L’indagine multidisciplinare condotta dall’InVS, dalla DGAL e da altri enti ha definito i casi confermati e probabili di infezione da cowpox, con un’analisi approfondita delle caratteristiche epidemiologiche e cliniche. In totale sono stati identificati 20 casi, con una predominanza di donne e lesioni cutanee caratteristiche che progrediscono fino alla necrosi.
Sono state rapidamente messe in atto misure di controllo, tra cui il ritiro dei ratti potenzialmente contaminati dai negozi di animali e campagne di informazione rivolte agli operatori sanitari e al pubblico in generale. Questo studio evidenzia l’importanza della collaborazione tra le autorità sanitarie locali e nazionali per garantire una risposta efficace a tali situazioni epidemiologiche.
Vaccino antivaioloso e antivaioloso
La scoperta del vaiolo bovino risale al 1798 grazie a Jenner, che introdusse il termine “vaccinazione” derivato dall’aggettivo latino “vaccinus”, che significa “della mucca”. I pazienti sviluppano l’immunità al vaiolo bovino e umano dopo la vaccinazione, che ha portato all’eradicazione del vaiolo nel 1980 secondo l’OMS.
Le origini della vaccinia risalgono agli anni 1770-1790, quando gli agricoltori e i lavoratori del bestiame venivano spesso risparmiati durante le epidemie di vaiolo. Inizialmente, la vaccinazione prevedeva l’uso della linfa delle pustole delle mucche infettate dal vaiolo, ma le complicazioni hanno portato all’introduzione di metodi più sicuri, come la “retrovaccinazione” in Italia.

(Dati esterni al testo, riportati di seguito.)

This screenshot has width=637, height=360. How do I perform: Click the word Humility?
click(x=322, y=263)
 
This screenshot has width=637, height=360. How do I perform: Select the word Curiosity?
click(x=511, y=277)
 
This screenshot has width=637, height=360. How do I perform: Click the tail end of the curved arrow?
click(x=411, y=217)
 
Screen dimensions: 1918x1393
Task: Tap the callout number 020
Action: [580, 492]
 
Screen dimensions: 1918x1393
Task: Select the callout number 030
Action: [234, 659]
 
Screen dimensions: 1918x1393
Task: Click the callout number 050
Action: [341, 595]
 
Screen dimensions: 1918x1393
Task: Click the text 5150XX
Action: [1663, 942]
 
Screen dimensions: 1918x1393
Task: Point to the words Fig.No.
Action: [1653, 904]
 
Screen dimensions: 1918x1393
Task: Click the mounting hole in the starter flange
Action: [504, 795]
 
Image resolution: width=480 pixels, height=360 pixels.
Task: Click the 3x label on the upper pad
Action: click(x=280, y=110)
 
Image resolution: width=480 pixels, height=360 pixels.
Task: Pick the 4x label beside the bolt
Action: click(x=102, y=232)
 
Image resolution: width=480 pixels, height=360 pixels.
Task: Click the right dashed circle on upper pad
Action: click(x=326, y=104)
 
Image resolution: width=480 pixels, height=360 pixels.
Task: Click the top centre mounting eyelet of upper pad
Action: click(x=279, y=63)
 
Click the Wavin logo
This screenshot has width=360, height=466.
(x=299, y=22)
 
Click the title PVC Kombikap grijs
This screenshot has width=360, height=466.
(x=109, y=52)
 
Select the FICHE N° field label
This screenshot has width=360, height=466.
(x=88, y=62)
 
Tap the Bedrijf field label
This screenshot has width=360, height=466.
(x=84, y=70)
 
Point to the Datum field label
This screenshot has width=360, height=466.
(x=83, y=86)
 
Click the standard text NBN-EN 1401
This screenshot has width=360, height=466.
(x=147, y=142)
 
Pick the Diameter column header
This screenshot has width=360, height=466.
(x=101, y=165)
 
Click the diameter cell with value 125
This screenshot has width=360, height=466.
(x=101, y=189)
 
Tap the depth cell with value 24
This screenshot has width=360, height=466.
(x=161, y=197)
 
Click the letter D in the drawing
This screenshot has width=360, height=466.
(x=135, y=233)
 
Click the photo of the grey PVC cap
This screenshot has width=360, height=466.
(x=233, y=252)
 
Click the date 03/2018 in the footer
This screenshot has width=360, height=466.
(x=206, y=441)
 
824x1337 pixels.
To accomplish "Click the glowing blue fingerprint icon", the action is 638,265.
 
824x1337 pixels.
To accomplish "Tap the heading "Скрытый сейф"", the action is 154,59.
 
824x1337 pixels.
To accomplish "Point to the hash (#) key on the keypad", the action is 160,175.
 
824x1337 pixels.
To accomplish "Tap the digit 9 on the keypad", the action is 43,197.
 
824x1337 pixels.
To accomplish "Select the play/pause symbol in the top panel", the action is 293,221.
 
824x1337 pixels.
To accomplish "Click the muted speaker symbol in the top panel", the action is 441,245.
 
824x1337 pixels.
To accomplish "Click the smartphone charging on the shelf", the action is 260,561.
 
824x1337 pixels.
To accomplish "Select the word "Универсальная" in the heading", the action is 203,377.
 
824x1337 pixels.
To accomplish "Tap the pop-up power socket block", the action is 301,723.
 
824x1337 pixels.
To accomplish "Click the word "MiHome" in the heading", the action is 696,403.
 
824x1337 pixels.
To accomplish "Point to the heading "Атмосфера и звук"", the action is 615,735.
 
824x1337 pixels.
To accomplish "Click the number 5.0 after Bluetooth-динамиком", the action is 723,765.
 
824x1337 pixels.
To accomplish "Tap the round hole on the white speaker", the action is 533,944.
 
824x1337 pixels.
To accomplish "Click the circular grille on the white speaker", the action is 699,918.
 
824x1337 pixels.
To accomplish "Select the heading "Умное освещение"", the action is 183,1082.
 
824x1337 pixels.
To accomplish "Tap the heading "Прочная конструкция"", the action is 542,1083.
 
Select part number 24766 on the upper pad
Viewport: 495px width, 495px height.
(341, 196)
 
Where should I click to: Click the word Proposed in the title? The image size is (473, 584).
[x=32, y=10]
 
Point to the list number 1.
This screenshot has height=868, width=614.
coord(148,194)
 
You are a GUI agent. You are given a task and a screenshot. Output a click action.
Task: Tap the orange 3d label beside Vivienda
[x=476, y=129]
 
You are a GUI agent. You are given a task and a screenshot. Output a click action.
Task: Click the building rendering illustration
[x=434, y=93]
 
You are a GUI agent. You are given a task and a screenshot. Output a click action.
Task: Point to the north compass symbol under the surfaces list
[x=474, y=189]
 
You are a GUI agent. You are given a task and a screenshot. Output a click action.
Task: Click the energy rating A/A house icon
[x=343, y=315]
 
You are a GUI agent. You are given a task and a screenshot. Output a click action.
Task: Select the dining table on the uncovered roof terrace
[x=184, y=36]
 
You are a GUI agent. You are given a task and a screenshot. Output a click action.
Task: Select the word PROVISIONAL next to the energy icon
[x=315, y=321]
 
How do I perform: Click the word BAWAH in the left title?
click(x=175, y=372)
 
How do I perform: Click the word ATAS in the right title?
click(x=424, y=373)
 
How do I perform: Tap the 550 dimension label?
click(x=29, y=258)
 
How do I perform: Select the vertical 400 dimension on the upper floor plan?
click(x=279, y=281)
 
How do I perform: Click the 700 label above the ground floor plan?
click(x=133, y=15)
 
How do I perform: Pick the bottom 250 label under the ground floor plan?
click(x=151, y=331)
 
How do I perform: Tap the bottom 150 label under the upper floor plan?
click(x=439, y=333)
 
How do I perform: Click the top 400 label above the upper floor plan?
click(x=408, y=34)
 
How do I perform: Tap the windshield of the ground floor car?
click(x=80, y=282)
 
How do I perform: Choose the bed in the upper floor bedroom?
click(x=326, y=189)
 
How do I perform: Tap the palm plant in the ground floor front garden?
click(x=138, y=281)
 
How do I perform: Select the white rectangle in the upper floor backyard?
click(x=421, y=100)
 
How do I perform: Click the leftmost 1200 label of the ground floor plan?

Questo metodo consisteva nell’inoculare alle mucche il virus del vaiolo bovino umanizzato, trasmettendolo poi da una giovenca all’altra per produrre vaccino in quantità massicce. Successivamente, è stato sviluppato il “vero vaccino animale”, utilizzando il virus del vaiolo animale presente in natura.
La produzione di vaccini divenne redditizia e molti imprenditori produssero versioni grezze da vitelli e linfa di mucca infetta. I primi utilizzi del vaccino prevedevano il trasferimento di fluidi umani, ma una mutazione portò all’uso della “vaccinia” anziché del vaiolo.
Nel 1796 Jenner condusse esperimenti che confermarono questa teoria, rendendo così popolare la vaccinazione. Il virus del vaiolo ha permesso di prevenire il vaiolo, salvare vite umane e ridurre i costi associati alla malattia. Nonostante le preoccupazioni sulla trasmissione e le potenziali complicazioni del vaccino, è stato ampiamente accettato come il principale metodo di prevenzione del vaiolo fino alla sua eradicazione nel 1980.